Moral Preferences and Political Behavior: A Deep Learning Model of Iran's 2017 Presidential Election on Twitter

Document Type : Research Paper

Author

university of tehran

10.22059/ijsp.2026.405026.671354

Abstract

Human decision-making, which is influenced by internal and contextual factors, plays a fundamental role in shaping social actions and political behaviors. Understanding the moral preferences underlying these decisions is essential to explaining the mechanisms that govern social affairs. This article, adopting an interdisciplinary approach, uses Twitter to examine moral preferences and their relationship to individuals’ political orientation. The framework of moral foundations was analyzed and validated using deep learning models on a large dataset of tweets. The research findings highlight concepts such as groupism, attention seeking, distrust, value orientation, responsibility, and cognition as key elements in shaping political behavior. These concepts exhibit distinct patterns across different groups.

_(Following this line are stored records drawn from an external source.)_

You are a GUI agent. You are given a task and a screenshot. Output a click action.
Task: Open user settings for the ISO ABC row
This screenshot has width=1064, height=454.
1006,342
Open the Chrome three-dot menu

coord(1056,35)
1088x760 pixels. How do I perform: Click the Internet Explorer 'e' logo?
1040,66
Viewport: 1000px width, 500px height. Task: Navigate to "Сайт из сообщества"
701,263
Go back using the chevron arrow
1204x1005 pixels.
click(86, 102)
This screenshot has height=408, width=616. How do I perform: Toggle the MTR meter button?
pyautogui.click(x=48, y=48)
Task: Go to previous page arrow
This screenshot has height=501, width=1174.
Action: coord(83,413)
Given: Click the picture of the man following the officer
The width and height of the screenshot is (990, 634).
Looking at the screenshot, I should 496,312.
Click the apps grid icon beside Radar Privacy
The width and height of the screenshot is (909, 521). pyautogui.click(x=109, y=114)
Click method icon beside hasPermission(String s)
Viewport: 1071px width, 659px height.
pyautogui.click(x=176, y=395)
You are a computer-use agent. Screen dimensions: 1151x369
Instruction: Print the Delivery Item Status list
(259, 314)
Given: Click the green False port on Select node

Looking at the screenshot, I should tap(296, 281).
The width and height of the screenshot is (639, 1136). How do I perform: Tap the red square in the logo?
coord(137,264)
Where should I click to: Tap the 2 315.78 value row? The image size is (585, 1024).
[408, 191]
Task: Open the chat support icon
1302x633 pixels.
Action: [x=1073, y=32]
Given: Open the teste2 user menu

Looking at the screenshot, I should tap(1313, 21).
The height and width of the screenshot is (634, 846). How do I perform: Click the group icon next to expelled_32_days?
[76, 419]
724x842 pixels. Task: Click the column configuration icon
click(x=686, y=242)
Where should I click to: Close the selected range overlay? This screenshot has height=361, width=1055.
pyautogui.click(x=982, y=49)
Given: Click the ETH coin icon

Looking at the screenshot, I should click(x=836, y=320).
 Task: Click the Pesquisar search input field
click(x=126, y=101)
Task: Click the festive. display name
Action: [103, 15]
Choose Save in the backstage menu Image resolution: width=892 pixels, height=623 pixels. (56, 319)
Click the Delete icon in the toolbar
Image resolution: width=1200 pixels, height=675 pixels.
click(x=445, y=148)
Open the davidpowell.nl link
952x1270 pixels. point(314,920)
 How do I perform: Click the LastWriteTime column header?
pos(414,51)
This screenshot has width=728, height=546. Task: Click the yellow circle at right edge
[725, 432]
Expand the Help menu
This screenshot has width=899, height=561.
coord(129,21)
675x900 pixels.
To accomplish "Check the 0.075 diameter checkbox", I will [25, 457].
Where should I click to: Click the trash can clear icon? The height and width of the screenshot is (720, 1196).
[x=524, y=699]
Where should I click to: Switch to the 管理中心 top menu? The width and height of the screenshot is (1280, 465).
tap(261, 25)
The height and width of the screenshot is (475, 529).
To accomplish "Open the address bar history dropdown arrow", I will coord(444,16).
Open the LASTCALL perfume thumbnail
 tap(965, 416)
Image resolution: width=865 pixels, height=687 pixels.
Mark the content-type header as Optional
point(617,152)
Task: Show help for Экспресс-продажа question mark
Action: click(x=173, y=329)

The findings show that the positive poles of group preferences and attention, along with preferences related to value, responsibility, and trust, play the most dominant role in organizing political discourse on Persian Twitter, and that users’ behavior is influenced by distinct patterns of moral preference rather than being solely subject to formal party labels. Competing political groups prioritize a different set of moral values, and these values ​​are reproduced through intergroup interactions, which are instrumental in the formation of collective identities. The ethics of responsibility and trust, along with group dynamics that tend to conform, have underpinned the stability of political camps. Reformists and fundamentalists, despite discursive conflict, have a similar “moral signature,” while dissenters display a distinct profile based on highlighting power, distrust, and opposition to stagnation, and nonpolitical users focus most on close relationships and micro-identities.